Protein-based life faces constant and dynamic stress caused by protein mis-folding. This can cause a variety of potentially lethal alterations in cell physiology that underlie many important clinical maladies. Eukaryotic cells have evolved a variety of quality control mechanisms to ensure toxic proteins are removed. The Ubiquitin Proteasome System (UPS) is the principal mechanism of protein degradation in eukaryotes that utilizes ubiquitin ligases E1, E2 and E3 to tag misfolded proteins with polyubiquitin chains. Of these enzymes, E3 ligases determine the specificity in identifying misfolded substrates. We have discovered that the highly conserved E3 ubiquitin ligase Ubr1 works together with cellular chaperones to detect and destroy misfolded proteins by selectively ubiquitinating them for degradation.

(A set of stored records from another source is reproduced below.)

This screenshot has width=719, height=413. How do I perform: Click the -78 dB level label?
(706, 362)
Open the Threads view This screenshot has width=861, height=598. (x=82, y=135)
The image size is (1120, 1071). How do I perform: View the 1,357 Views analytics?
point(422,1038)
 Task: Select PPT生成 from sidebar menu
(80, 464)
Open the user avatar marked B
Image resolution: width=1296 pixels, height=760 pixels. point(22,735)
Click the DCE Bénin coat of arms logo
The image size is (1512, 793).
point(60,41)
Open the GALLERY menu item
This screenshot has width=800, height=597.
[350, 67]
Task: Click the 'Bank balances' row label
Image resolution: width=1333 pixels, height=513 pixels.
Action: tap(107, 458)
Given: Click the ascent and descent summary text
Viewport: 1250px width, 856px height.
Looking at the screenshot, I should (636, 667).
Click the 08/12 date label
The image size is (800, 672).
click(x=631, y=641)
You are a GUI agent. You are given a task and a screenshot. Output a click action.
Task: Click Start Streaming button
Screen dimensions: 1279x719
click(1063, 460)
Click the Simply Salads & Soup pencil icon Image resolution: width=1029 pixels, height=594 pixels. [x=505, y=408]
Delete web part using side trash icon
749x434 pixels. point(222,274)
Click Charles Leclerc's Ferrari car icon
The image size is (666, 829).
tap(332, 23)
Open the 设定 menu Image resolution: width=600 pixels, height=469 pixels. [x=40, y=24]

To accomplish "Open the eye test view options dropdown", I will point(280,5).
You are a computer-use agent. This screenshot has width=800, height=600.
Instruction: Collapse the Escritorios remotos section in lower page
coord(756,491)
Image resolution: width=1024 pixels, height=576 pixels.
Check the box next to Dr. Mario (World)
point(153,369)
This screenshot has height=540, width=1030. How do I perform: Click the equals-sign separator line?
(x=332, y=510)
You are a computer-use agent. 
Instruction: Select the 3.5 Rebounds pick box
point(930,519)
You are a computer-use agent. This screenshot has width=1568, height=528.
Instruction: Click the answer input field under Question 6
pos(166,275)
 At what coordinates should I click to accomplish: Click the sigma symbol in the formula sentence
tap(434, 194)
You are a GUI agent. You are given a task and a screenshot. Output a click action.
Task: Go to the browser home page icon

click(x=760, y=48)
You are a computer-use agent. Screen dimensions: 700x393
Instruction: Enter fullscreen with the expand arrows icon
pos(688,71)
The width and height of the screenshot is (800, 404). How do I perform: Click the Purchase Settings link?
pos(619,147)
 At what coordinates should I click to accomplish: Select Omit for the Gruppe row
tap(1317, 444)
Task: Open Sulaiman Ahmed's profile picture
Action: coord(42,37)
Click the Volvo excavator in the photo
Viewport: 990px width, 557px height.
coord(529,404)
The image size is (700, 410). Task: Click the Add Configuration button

Ubr1 is highly conserved in all eukaryotes and well-studied in other capacities, but, little is known about its role in quality control. We have employed the yeast model misfolded substrate ssCPY*-GFP in a high throughput array based screen Systematic Genotype-Phenotype Array (SGPA) to uncover other genes involved in cellular quality control, including those that may work in the Ubr1/San1 pathway, and those that work in distinct branches of this process. From our screen, we discovered a set of genes related to translational modification and ubiquitin cleavage that appear to have unanticipated roles in protein quality control. The genes revealed in these studies are, to a large extent, conserved across all eukaryotes, so the knowledge we gain of their roles in quality control will impact future studies and hold clinical relevance.